Auteur(s):  Perriquet, Olivier
Date de soutenance : 2003
Éditeur(s) : Université Lille1 - Sciences et Technologies 

Langue : Français
Directeur(s) de thèse :  Touzet, Hélène ; Dauchet, Max
Classification : Informatique, information, généralités, Sciences de la vie, biologie, biochimie
Discipline : Informatique
Mots-clés : ARN -- Structure secondaire
Algorithmes prédictifs
Programmation dynamique --
Bioinformatique --

Résumé : Les travaux présentés dans cette thèse se placent dans le cadre des recherches informatiques liées à la génétique (bioinformatique) et concernent plus précisément la prédicition de la structure secondaire des ARN. Les Acides RiboNucléiques- ARN - sont des polymères qu'on peut considérer comme des longues chaînes de bases symbolisées par les lettres A, U, C, G. Ces chaînes se replient dans l'espace de manière spécifique à chaque séquence et adoptent une forme globulaire compacte.

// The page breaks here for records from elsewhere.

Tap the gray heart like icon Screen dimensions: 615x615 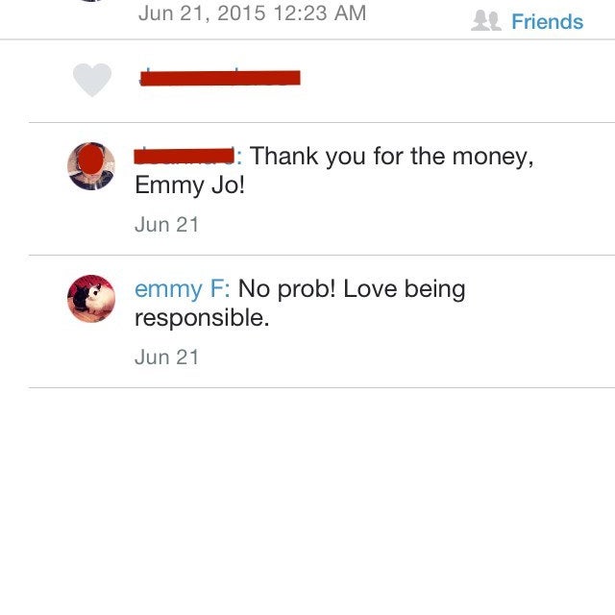coord(92,79)
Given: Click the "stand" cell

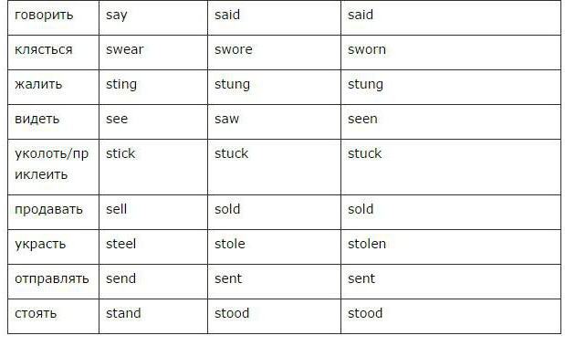Looking at the screenshot, I should pos(153,316).
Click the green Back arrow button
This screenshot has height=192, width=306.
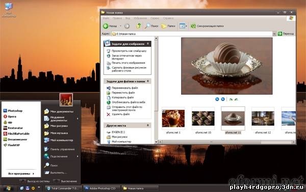(106, 26)
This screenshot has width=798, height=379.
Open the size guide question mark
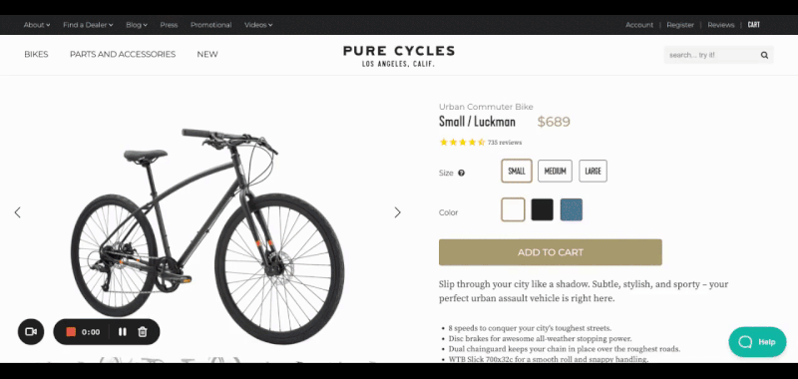coord(461,173)
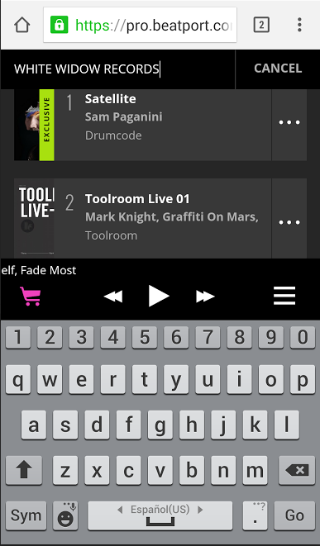Switch to the Sym symbols keyboard
The image size is (320, 546).
point(26,515)
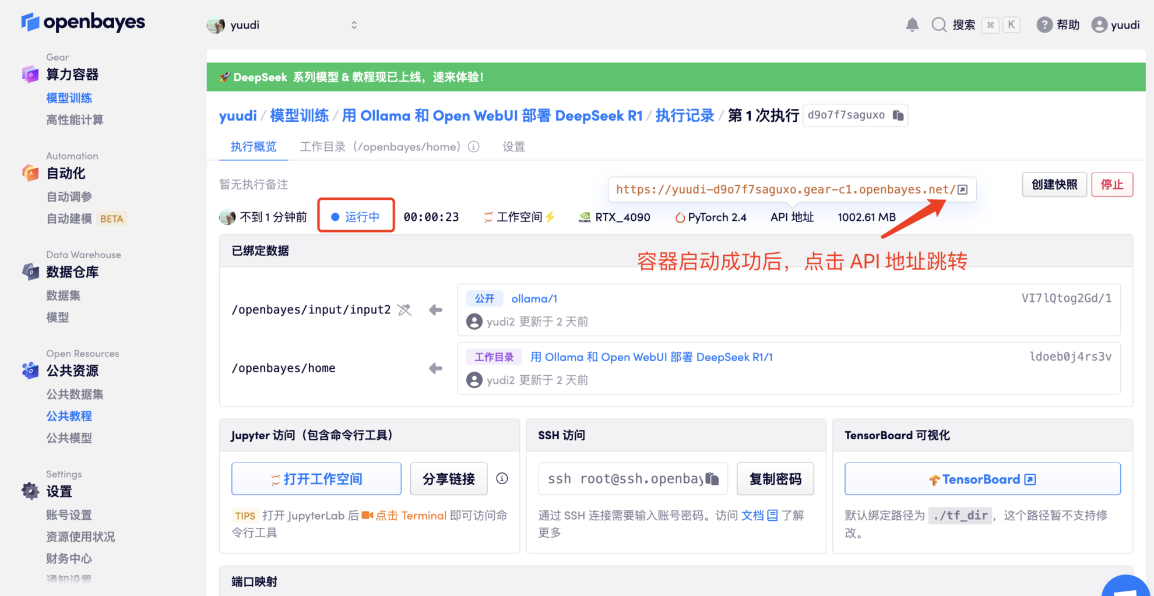1154x596 pixels.
Task: Switch to the 设置 tab
Action: tap(513, 147)
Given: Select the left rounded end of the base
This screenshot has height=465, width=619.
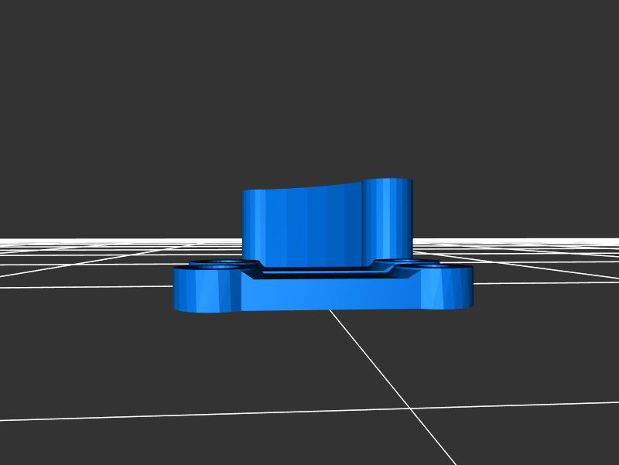Looking at the screenshot, I should (193, 291).
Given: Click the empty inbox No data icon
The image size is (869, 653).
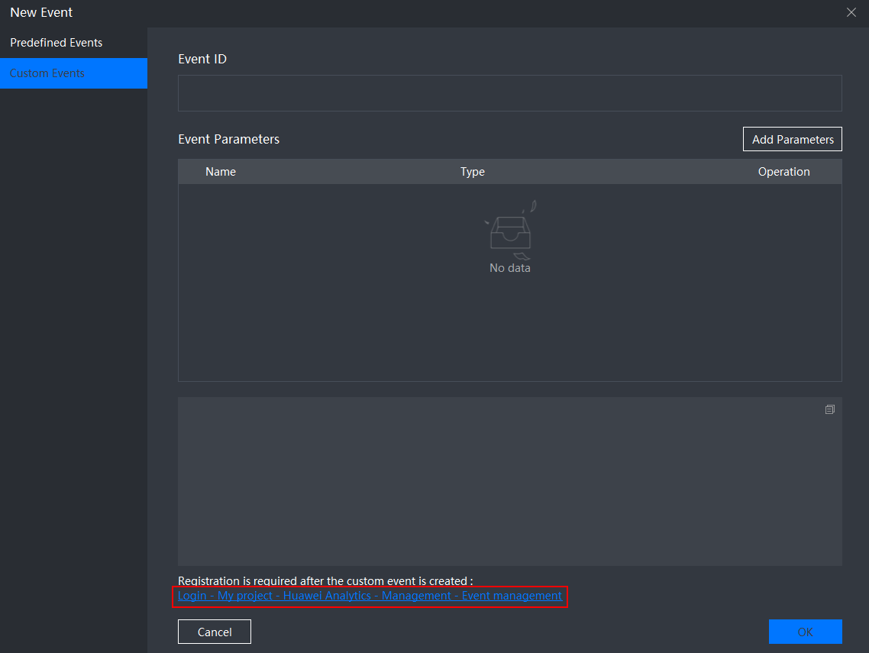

La modélisation de la structure peut être hierarchisée en niveaux de précision croissante: structure primaire (la séquence des bases), secondaire/tertiaire (le graphe des appariements entre bases), tridimensionnelle (la forme spatiale de la molécule). La prédiction de la structure tridimensionnelle étant hors de portée à l'heure actuelle pour des molécules de cette taille, les méthodes de prédiction se sont majoritairement concentrées sur la structure secondaire. Il existe principalement deux types d'approche selon qu'on considère une unique séquence ou un ensemble de séquences homologues. La première approche s'appuie sur le principe thermodynamique affirmant que la molécule doit être dans son état d'énergie libre minimal. La seconde tire parti, à l'aide d'un grand nombre de séquences, des mutations qu'elles ont subi au cours de l'évolution. Ces méthodes sont mal adaptées au contexte actuel où l'on découvre de nouvelles petites familles d'ARN structurés. Des méthodes hybrides procédant des deux approches ont donc vu le jour pour pouvoir s'appliquer à un petit nombre de séquences. CARNAC, la méthode que nous proposons, appartient à ce nouveau groupe d'algorithmes. Nous montrons où elle se place par rapport à toutes ces méthodes et nous donnons des résultats expérimentaux.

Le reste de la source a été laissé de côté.